4.3 - Emerging and Developing Economies Flashcards
Measures of development
- Human Development Index
- Inequality-adjusted Human Development Index
- Multidimensional Poverty Index
- Genuine Progress Indicator
Human Development Index
Measure of economic development calculated by the UN, based on health measured by life expectancy at birth, education measured by mean years of schooling and income measured by by real Gross National Income per capita
Advantages of Human Development Index
- Takes into account three key factors which are important for the development of a country
- Relatively easy to calculate because governments tend to collect the statistics used in the data
Disadvantages of Human Development Index
- Health takes no notice of the quality of life that people enjoy and education doesn’t take into account the quality and success of education
- No consideration for the equality of income
- Doesn’t include other factors which affect development, for example freedom from corruption or the environment
Inequality-adjusted Human Development Index
An adjustment of the Human Development Index which includes a fourth indicator of development inequality
Multidimensional Poverty Index
Measures the percentage of the population that is multidimensional poor, it uses data for health, education and standard of living but uses a broader range of indicators within these categories
Genuine Progress Indicator
Calculated from 26 different indicators grouped into three main categories, economic, environmental and social. It aims to look at economic sustainability, to ensure development does not limit the amount produced and consumed in the future
Economic factors influencing growth and development
- Primary product dependency
- Volatility of commodity prices
- Savings gap
- Foreign currency gap
- Capital flight
- Demographic factors
- Debt
- Access to credit and banking
- Infrastructure
- Education/skills
- Absence of property rights
Primary product dependency
When a country relies heavily on the export of raw materials (primary products) such as agriculture, oil, minerals, and other natural resources, rather than manufacturing or services. Many developing countries face this issue, making their economies vulnerable to external factors
Prebisch Singer Hypothesis
The long run price of primary goods declines in proportion to manufactured goods, which means those dependent on primary exports will see a fall in their terms of trade
Dutch disease
When a country becomes a significant commodity producer in a short amount of time, causing an increase in demand for the currency (to enable people to buy the goods) which pushes its value up. This increases export prices and leads to a reduction in competitiveness of the economy, causing a fall in output in other areas
Savings gap
Developing countries have lower incomes and thus they save less. This means there is less money for banks to lend, reducing borrowing and thus reducing investment/consumption. A savings gap is the difference between actual savings and the level of savings needed to achieve a higher growth rate.
Harrod-Domar model
Savings provide the funds which are borrowed for investment purposes and that growth rates depend on the level of saving and the productivity of investment.
Foreign currency gap
When exports from a developing country are too low compared to imports which are needed to finance the purchase of investment or other goods from overseas, required for faster economic growth
Capital flight
When money and assets rapidly leave a country due to economic or political instability, reducing investment and weakening the economy.

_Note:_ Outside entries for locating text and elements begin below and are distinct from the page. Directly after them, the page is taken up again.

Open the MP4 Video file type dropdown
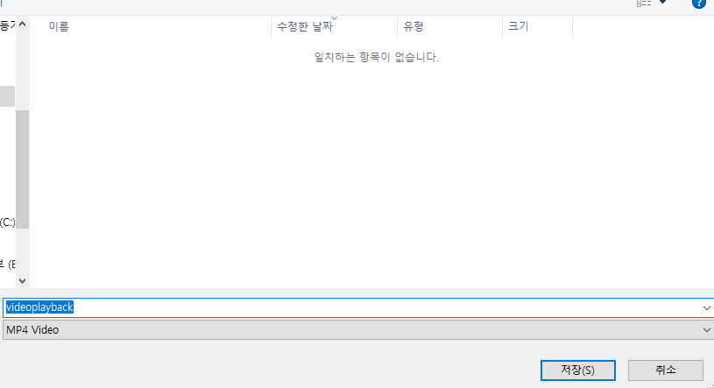Screen dimensions: 714x388 [358, 329]
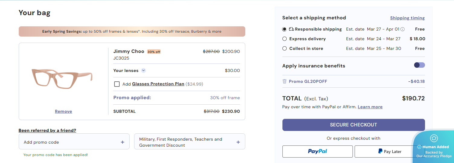
Task: Click the Secure Checkout button
Action: (353, 125)
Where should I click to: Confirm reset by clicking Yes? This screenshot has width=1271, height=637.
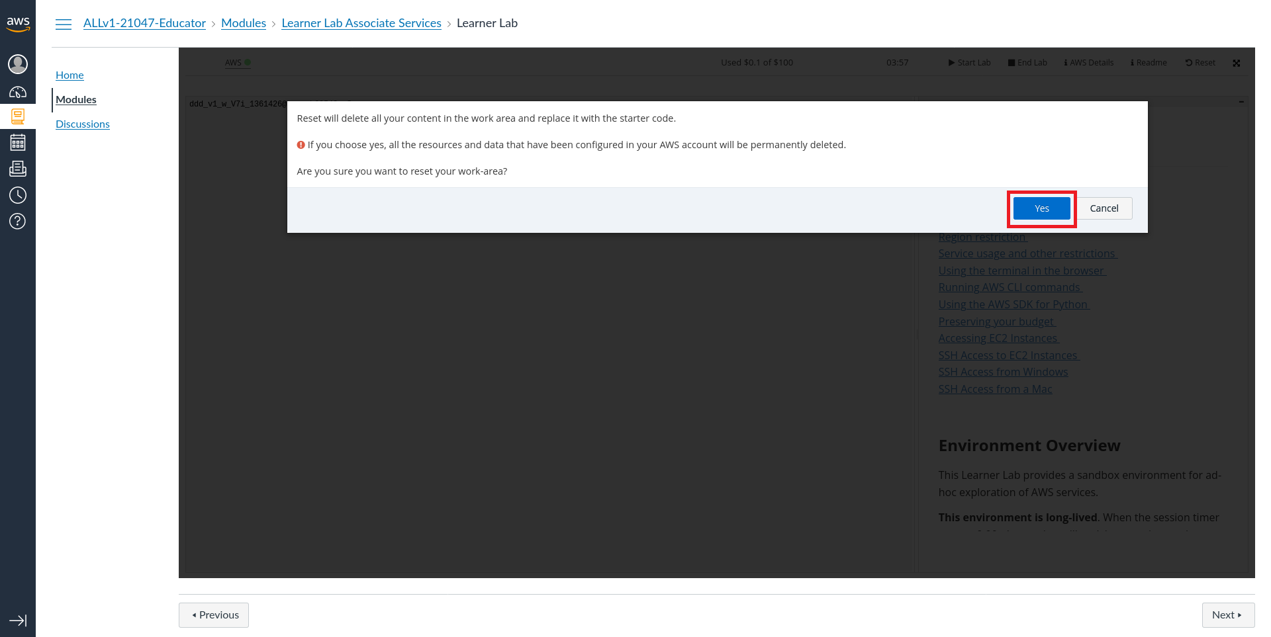click(x=1041, y=208)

This can happen through legal means (such as investors moving funds abroad) or illegal means (such as tax evasion or money laundering)
Property rights
Where individuals are allowed to own and decide what happens to certain resources. A lack of rights mean that individuals and businesses cannot use the law to protect their assets, leading to reduced investment. They will be unwilling to buy machinery, build factories or establish brands.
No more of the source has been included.